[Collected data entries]
------------------------------------

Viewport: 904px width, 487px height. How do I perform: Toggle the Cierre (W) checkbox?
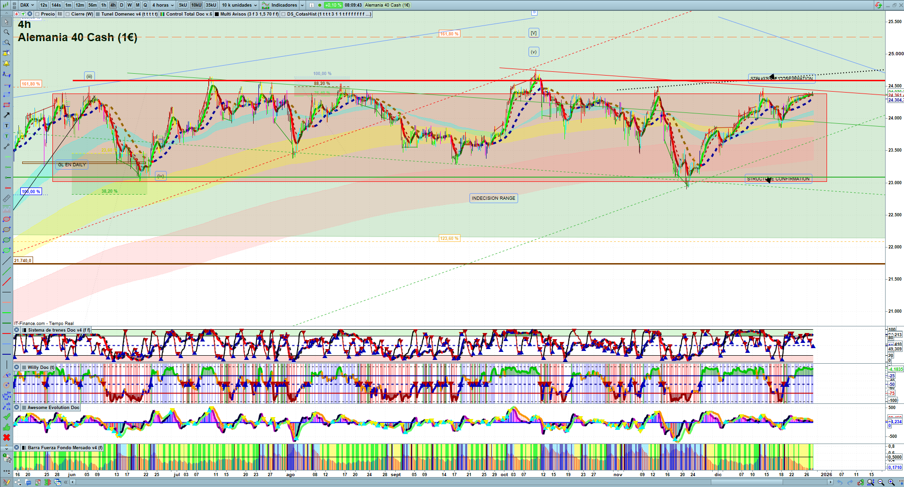68,14
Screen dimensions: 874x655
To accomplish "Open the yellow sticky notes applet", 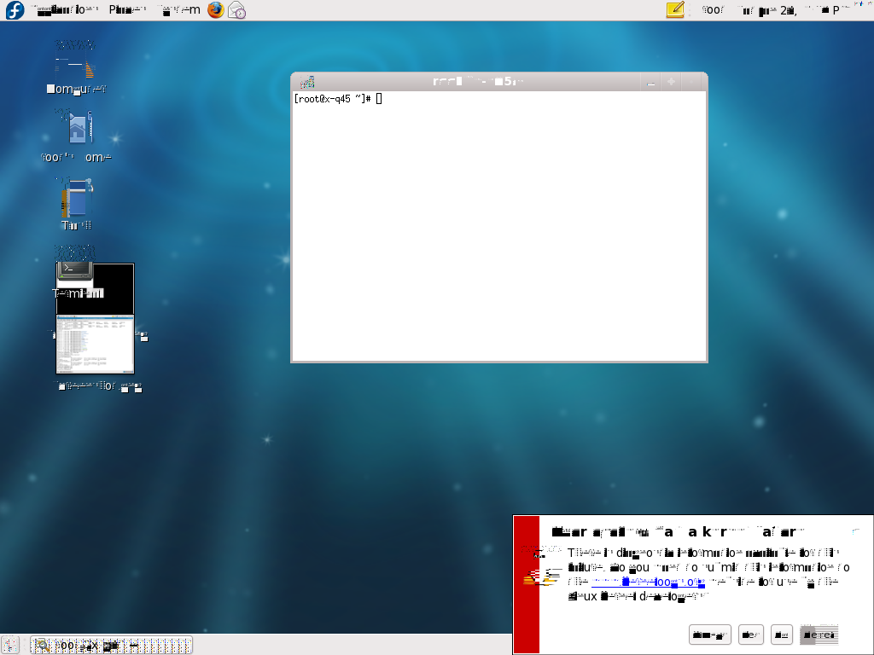I will (x=675, y=10).
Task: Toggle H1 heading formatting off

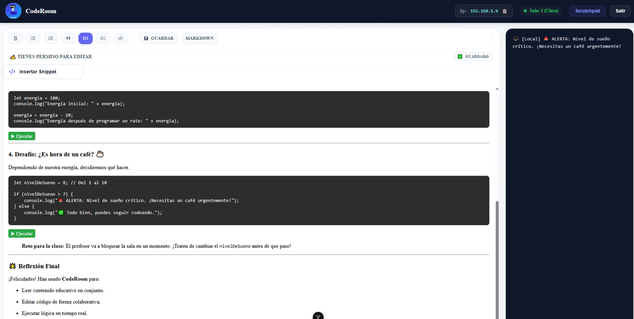Action: pos(85,38)
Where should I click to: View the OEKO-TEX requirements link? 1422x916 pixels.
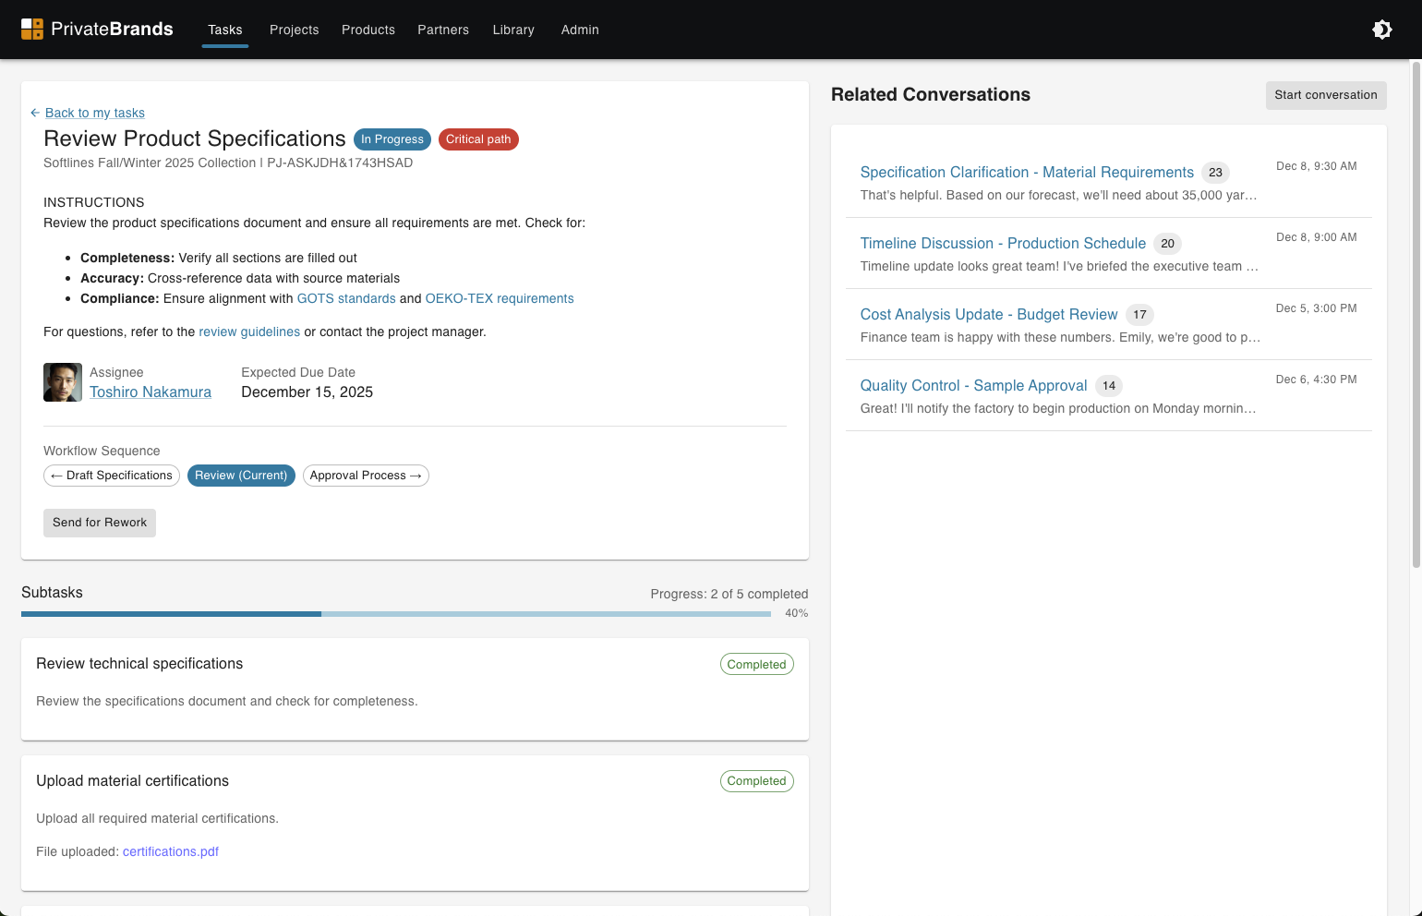pos(500,298)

------------------------------------

Give back the lines from the one containing "Where should I" through the last line of the records above exactly as they appear, both included, and no pictures.

◆ Exercise response ◆
Where should I click to: View the OEKO-TEX requirements link? 1422x916 pixels.
pos(500,298)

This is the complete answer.